- **Exercise requirements**: Set each entry down exactly as written.

- **Provided records**:

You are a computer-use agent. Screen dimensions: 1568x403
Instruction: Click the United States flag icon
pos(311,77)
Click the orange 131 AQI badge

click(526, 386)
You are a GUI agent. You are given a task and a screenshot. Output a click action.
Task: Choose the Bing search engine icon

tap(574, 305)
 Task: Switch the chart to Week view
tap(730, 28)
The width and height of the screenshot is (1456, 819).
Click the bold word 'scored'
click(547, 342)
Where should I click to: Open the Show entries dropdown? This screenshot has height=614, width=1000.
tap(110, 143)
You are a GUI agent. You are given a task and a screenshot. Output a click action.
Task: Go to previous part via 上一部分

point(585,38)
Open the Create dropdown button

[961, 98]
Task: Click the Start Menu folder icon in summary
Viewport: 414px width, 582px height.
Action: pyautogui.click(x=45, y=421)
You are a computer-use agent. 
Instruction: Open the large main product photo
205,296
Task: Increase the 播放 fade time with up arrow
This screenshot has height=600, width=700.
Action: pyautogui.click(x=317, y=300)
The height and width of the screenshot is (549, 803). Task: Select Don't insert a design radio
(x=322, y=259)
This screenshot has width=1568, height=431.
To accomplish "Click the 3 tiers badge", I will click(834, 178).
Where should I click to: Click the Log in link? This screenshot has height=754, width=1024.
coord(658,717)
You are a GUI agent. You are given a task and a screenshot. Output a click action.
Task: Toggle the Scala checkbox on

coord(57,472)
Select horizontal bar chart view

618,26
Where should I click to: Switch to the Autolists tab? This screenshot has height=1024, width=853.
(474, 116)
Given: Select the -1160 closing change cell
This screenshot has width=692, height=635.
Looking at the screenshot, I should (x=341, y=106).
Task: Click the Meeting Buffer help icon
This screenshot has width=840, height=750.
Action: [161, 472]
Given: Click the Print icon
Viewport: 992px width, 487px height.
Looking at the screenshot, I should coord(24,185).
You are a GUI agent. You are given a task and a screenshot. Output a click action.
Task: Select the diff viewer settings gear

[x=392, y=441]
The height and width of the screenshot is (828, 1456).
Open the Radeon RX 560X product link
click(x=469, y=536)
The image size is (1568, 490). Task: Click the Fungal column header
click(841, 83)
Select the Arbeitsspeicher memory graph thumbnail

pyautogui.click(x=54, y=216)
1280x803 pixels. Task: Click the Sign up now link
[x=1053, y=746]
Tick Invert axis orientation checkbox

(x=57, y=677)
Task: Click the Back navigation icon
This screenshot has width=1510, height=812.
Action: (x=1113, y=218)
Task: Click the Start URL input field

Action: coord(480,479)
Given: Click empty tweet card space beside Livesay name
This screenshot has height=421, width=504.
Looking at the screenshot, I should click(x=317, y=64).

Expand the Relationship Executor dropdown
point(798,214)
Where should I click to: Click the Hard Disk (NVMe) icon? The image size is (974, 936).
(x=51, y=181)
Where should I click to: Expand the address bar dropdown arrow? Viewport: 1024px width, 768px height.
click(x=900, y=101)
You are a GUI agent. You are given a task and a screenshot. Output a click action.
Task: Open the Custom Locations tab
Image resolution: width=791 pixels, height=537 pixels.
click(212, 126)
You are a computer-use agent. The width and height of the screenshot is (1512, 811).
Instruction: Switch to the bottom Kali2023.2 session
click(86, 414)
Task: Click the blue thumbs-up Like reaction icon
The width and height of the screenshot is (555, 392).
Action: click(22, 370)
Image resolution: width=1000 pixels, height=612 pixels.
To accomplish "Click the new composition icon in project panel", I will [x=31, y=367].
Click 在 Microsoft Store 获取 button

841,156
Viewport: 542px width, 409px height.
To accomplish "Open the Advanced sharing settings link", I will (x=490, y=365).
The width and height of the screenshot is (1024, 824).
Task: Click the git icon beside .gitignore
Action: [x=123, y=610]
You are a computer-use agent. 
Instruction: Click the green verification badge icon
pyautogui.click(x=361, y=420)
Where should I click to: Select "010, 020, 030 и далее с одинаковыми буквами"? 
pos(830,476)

- **Output for this exercise**:
You are a computer-use agent. Screen dimensions: 1568x403
Instruction: Click the United States flag icon
pos(311,77)
Click the orange 131 AQI badge

click(526, 386)
You are a GUI agent. You are given a task and a screenshot. Output a click action.
Task: Choose the Bing search engine icon

tap(574, 305)
 Task: Switch the chart to Week view
tap(730, 28)
The width and height of the screenshot is (1456, 819).
Click the bold word 'scored'
click(547, 342)
Where should I click to: Open the Show entries dropdown? This screenshot has height=614, width=1000.
tap(110, 143)
You are a GUI agent. You are given a task and a screenshot. Output a click action.
Task: Go to previous part via 上一部分

point(585,38)
Open the Create dropdown button

[961, 98]
Task: Click the Start Menu folder icon in summary
Viewport: 414px width, 582px height.
Action: pyautogui.click(x=45, y=421)
You are a computer-use agent. 
Instruction: Open the large main product photo
205,296
Task: Increase the 播放 fade time with up arrow
This screenshot has height=600, width=700.
Action: pyautogui.click(x=317, y=300)
The height and width of the screenshot is (549, 803). Task: Select Don't insert a design radio
(x=322, y=259)
This screenshot has width=1568, height=431.
To accomplish "Click the 3 tiers badge", I will click(834, 178).
Where should I click to: Click the Log in link? This screenshot has height=754, width=1024.
coord(658,717)
You are a GUI agent. You are given a task and a screenshot. Output a click action.
Task: Toggle the Scala checkbox on

coord(57,472)
Select horizontal bar chart view

618,26
Where should I click to: Switch to the Autolists tab? This screenshot has height=1024, width=853.
(474, 116)
Given: Select the -1160 closing change cell
This screenshot has width=692, height=635.
Looking at the screenshot, I should (x=341, y=106).
Task: Click the Meeting Buffer help icon
This screenshot has width=840, height=750.
Action: [161, 472]
Given: Click the Print icon
Viewport: 992px width, 487px height.
Looking at the screenshot, I should coord(24,185).
You are a GUI agent. You are given a task and a screenshot. Output a click action.
Task: Select the diff viewer settings gear

[x=392, y=441]
The height and width of the screenshot is (828, 1456).
Open the Radeon RX 560X product link
click(x=469, y=536)
The image size is (1568, 490). Task: Click the Fungal column header
click(841, 83)
Select the Arbeitsspeicher memory graph thumbnail

pyautogui.click(x=54, y=216)
1280x803 pixels. Task: Click the Sign up now link
[x=1053, y=746]
Tick Invert axis orientation checkbox

(x=57, y=677)
Task: Click the Back navigation icon
This screenshot has width=1510, height=812.
Action: (x=1113, y=218)
Task: Click the Start URL input field

Action: coord(480,479)
Given: Click empty tweet card space beside Livesay name
This screenshot has height=421, width=504.
Looking at the screenshot, I should click(x=317, y=64).

Expand the Relationship Executor dropdown
point(798,214)
Where should I click to: Click the Hard Disk (NVMe) icon? The image size is (974, 936).
(x=51, y=181)
Where should I click to: Expand the address bar dropdown arrow? Viewport: 1024px width, 768px height.
click(x=900, y=101)
You are a GUI agent. You are given a task and a screenshot. Output a click action.
Task: Open the Custom Locations tab
Image resolution: width=791 pixels, height=537 pixels.
click(212, 126)
You are a computer-use agent. The width and height of the screenshot is (1512, 811).
Instruction: Switch to the bottom Kali2023.2 session
click(86, 414)
Task: Click the blue thumbs-up Like reaction icon
The width and height of the screenshot is (555, 392).
Action: click(22, 370)
Image resolution: width=1000 pixels, height=612 pixels.
To accomplish "Click the new composition icon in project panel", I will [x=31, y=367].
Click 在 Microsoft Store 获取 button

841,156
Viewport: 542px width, 409px height.
To accomplish "Open the Advanced sharing settings link", I will (x=490, y=365).
The width and height of the screenshot is (1024, 824).
Task: Click the git icon beside .gitignore
Action: [x=123, y=610]
You are a computer-use agent. 
Instruction: Click the green verification badge icon
pyautogui.click(x=361, y=420)
Where should I click to: Select "010, 020, 030 и далее с одинаковыми буквами"? 
pos(830,476)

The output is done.